“The people in my photographs are those who have survived at all odds… the lonely man next door, the old people who have lived in the area all their lives and are threatened with eviction, the homeless man whose only dream is to have a room of his own”
– Viva Gibb
From 1975 to the early 1990s, Viva Gibb (11 September 1945–4 December 2017) was living in the suburbs of west and north Melbourne, Australia. She took pictures of people in her area.

‘Lolly seller’ on Victoria Street, West Melbourne in 1985
The people in my photographs are those who have survived at all odds — socially, racially, and economically — in our essentially bourgeois society; the lonely man next door, the old people who have lived in the area all their lives and are threatened with eviction, the homeless man whose only dream is to have a room of his own’
– Viva Gibb
In 1975, Gibb moved to 64 Capel Street, West Melbourne, with her two children, Sybil and Rupert. She established her first dedicated darkroom a few doors up at number 72 Capel Street and began to chronicle the people and streets around her.
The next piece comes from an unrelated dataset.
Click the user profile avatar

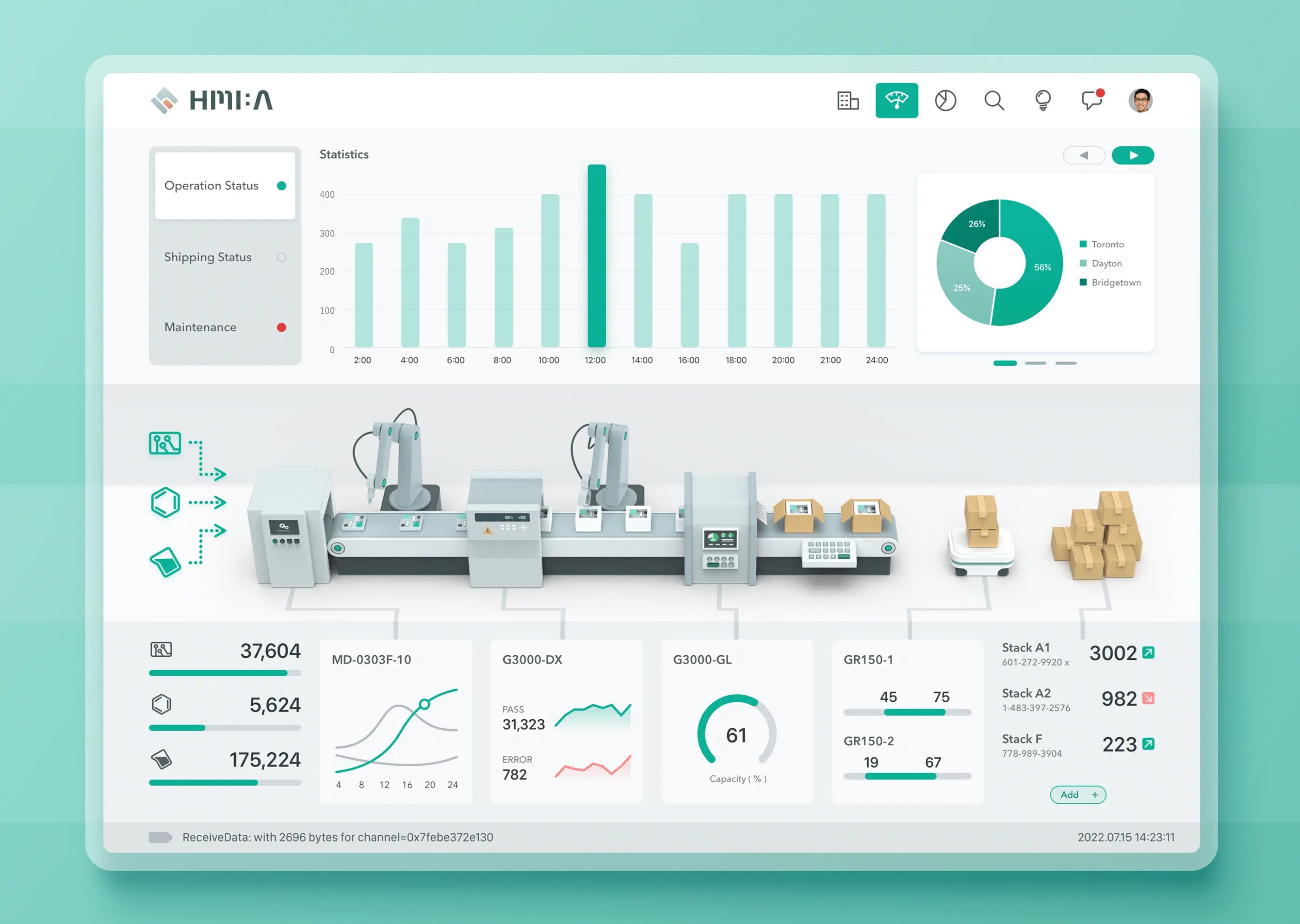[x=1140, y=101]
She worked mainly with a Rolleiflex twin-lens medium-format camera and a large-format 4×5-inch Graflex Speed Graphic press camera, developing and printing her own silver gelatin prints.
From 1980, she lived and worked at 10 Hawke Street, with her studio on Stanley Street sandwiched between a neighbour and what she described as the “bikie headquarters” at number 59.
“I don’t really deal with people I don’t know… I only ask them for a photograph if I am interested in that person, if there is something in the whole story about them… or some special feature, whether it is their beauty or their personality.”
– Viva Gibb

Dorothy at George Joseph’s gun shop, 209 Victoria Street, West Melbourne, 1983.

Giuseppe Lanteri, or ‘The Boss’, at Don Camillo Cafe, 215 Victoria Street, West Melbourne, 1981.
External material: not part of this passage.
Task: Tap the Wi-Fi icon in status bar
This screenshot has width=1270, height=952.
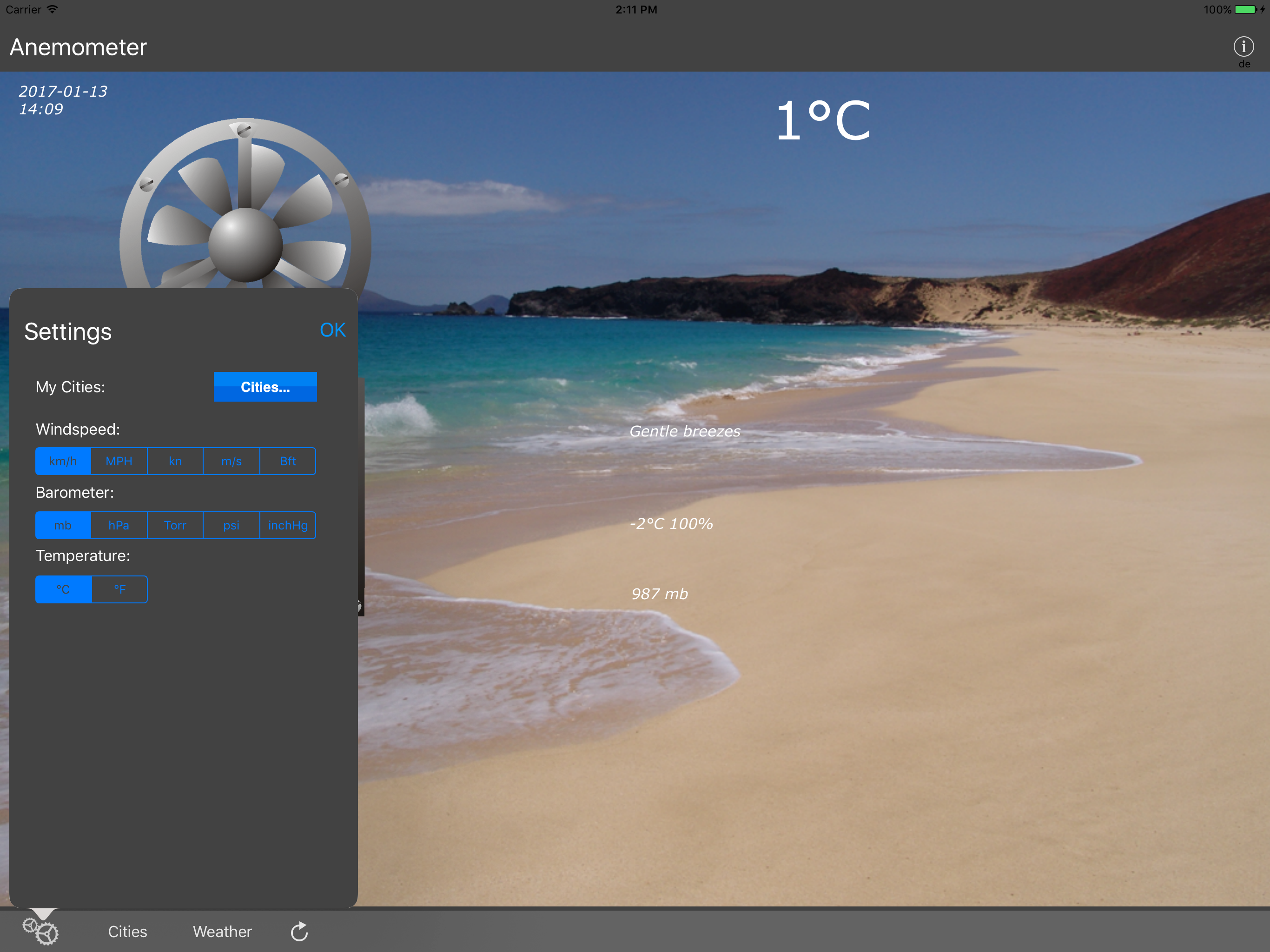Action: 52,9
Lillee feeding Pirate, Victoria Street, West Melbourne, 1982.

Jimmy at the wholesale flower shop, 217 Victoria Street, West Melbourne, 1977.


Willie, Hawke Street squat, West Melbourne, 1985.

Man at Jack Rozen’s barber shop, 9 Errol Street, North Melbourne, 1983.

Lindsay Williams, Hawke Street, West Melbourne, 1985.
Her pictures of the streets where she lived are on display at the City Gallery.